Dhoni knows how to win World Cups - Vaughan
Regardless of conditions, skill and Australia playing at home, former England captain Michael Vaughan said the Sydney semi-final against India is a "50-50 call" because of a single factor. "MS Dhoni knows how to win World Cups and that goes quite a long way."
Vaughan was part of a two-man stand-up media gig at the Sydney ferry wharf, surrounded by reporters, tourists, seagulls and the iconic backdrop of both the Opera House and the Harbour Bridge.
In the months before the World Cup, he said Australia had "played India some 10 times and Australia had won on every occasion." Now, with India unbeaten in the tournament so far, he said Dhoni's impact has been "remarkable," and that there had been a "change of team and a change of mentality." When it came to separating the two teams, it was the Dhoni factor that could kick into India's favour - as a captain and man with a sense of occasion.

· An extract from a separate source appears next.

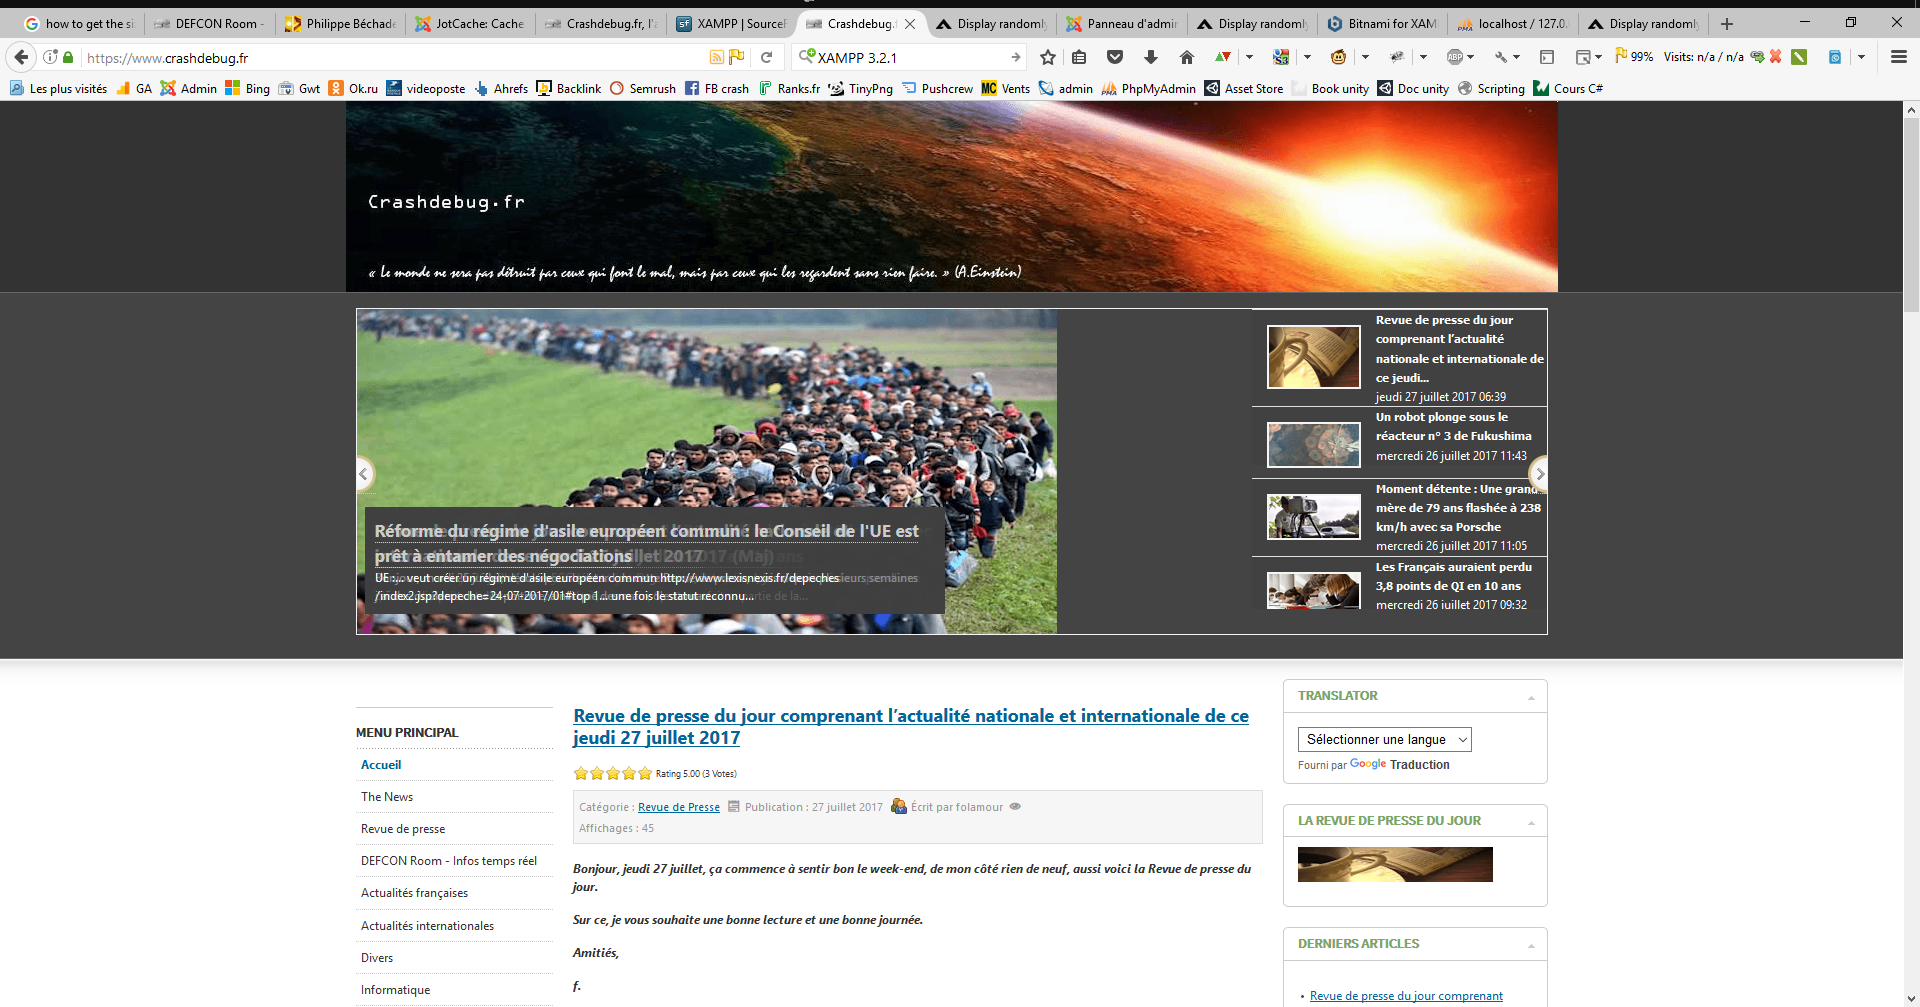The width and height of the screenshot is (1920, 1007).
Task: Switch to the Bitnami for XAMPP tab
Action: point(1382,24)
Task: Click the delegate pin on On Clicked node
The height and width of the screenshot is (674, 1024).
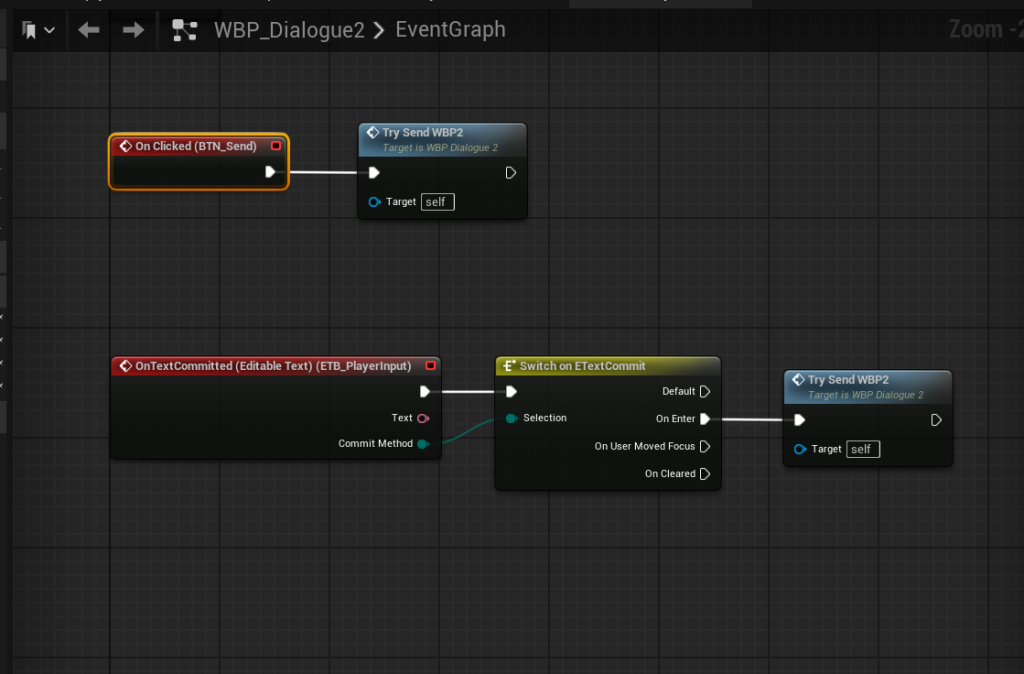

Vaughan expected the semi-final would be settled through the tone set at the start: "The team that plays well in the first 15 overs of the match, be it with the ball or bat, is the team that gets ahead and wins that game. They have all got power, all got finesse, they have got different kind angles to create in the field."

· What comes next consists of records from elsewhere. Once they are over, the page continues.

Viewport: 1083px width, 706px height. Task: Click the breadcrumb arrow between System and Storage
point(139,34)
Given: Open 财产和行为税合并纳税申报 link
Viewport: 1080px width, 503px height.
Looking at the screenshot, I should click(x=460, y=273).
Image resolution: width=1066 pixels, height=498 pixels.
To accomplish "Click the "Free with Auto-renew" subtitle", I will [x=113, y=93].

Winning the early "confrontations" would also play a key role. "I do think that will win the game," Vaughan said. "In the first twenty overs, there would be fireworks, both attacks have some pace and that will set the game."

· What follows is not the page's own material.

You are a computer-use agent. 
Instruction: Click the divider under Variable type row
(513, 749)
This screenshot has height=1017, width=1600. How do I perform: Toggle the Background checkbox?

On an SCG pitch that is expected to be run-rich, Vaughan believed both teams were equal in batting strength but had noticed the distinctive ability of Ajinkya Rahane
"I think, he is the best technician among Indian players. He plays quicks and spin as well as anybody." Over the next four or five years, Vaughan said, "you will be talking a lot about Rahane more than what we have heard (of) even up till now as he is a wonderful player.
"He doesn't get that left foot too far across and that's why he has got great balance on the back foot. He has not only got options of playing both cut shots and pull shots, but also has the option of going down the ground.
"When you have those options as a batsman, you make it difficult for opposition to set fields, as you can't set fields for shots down the ground. I think he showed in England last year, he can allow the ball to come to him."
Among the Australian batsmen, he marked Glenn Maxwell as the man who could hold back India's progress. "Maxwell has had a wonderful tournament, he has the ability to hit the ball 360 degrees from ball one. If Maxwell has his day, India cant win as he would score 100 in 50 balls."
With India's line-up, Vaughan thought Australia wouldn't be wasting their time 'targetting' India's premier batsman Virat Kohli, whose World Cup scores read: 107, 46, 33*, 33, 44* 38 and 3. "If you single out one, you would be then struggling with the other 10. India have got wonderful talent right down from 1 to 11."
Responding to James Faulkner's belief that the sledging between two teams would be "inevitable," Vaughan said, "It isn't going to be quiet and I like to see competitive edge" and a "bit of confrontation."
Although he added: "I don't think I enjoyed the Wahab Riaz-Shane Watson confrontation as I thought it was over the line." The verbals he said were fine, "unless it's not swearing."
"A little bit of sledging, banter is okay. I am sure Indians will give it back in plenty. They are not going to be quiet. Virat and co, will give it back and that's good for the game."